SELECTED TEXT:
========
But if I’m going to be honest, my country count probably won’t increase so much because I am a self-confessed Princess. And that really hinders my opportunities of travel for several different reasons.

Hanging a spreadie on top of the Rockefeller Center like a Princess.

If you want proof, just ask the people I went on my two Contikis tours with. In both End of Tour Contiki Awards, I won the Princess award. By a landslide.

Young Australians, including many of my friends, can pick up and go and travel across Europe and South America and stay overseas for months or even years. How do they do it? They stay in hostels, volunteer at organizations looking for young workers, and visit less-fortunate countries where the Aussie dollar has more value over there. I can honestly say that I am comfortable doing none of the above.
========
PARTS OF THE EXERCISE:
A. For each statement below, say whether it agrees with the travel passage, giving yes or no and quoting the words of the passage that decide it. (i) The writer won the Princess award in both End of Tour Contiki Awards. (ii) The writer is comfortable staying in hostels. (iii) The writer expects their country count to rise a great deal.
B. Write out the stretch of the travel passage from "But if I’m going" through "several different reasons.", replacing "Princess" with "Diva".
The listing that comes next was taken from a separate source.

SUPPLIED MATERIAL:
========
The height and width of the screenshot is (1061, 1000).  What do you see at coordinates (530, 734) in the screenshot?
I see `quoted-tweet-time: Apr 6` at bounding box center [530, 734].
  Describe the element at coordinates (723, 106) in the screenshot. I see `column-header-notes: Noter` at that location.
========
EXERCISE ANSWERS:
A.
(i) Yes: "In both End of Tour Contiki Awards, I won the Princess award."
(ii) No: "I can honestly say that I am comfortable doing none of the above."
(iii) No: "my country count probably won’t increase so much"

B.
But if I’m going to be honest, my country count probably won’t increase so much because I am a self-confessed Diva. And that really hinders my opportunities of travel for several different reasons.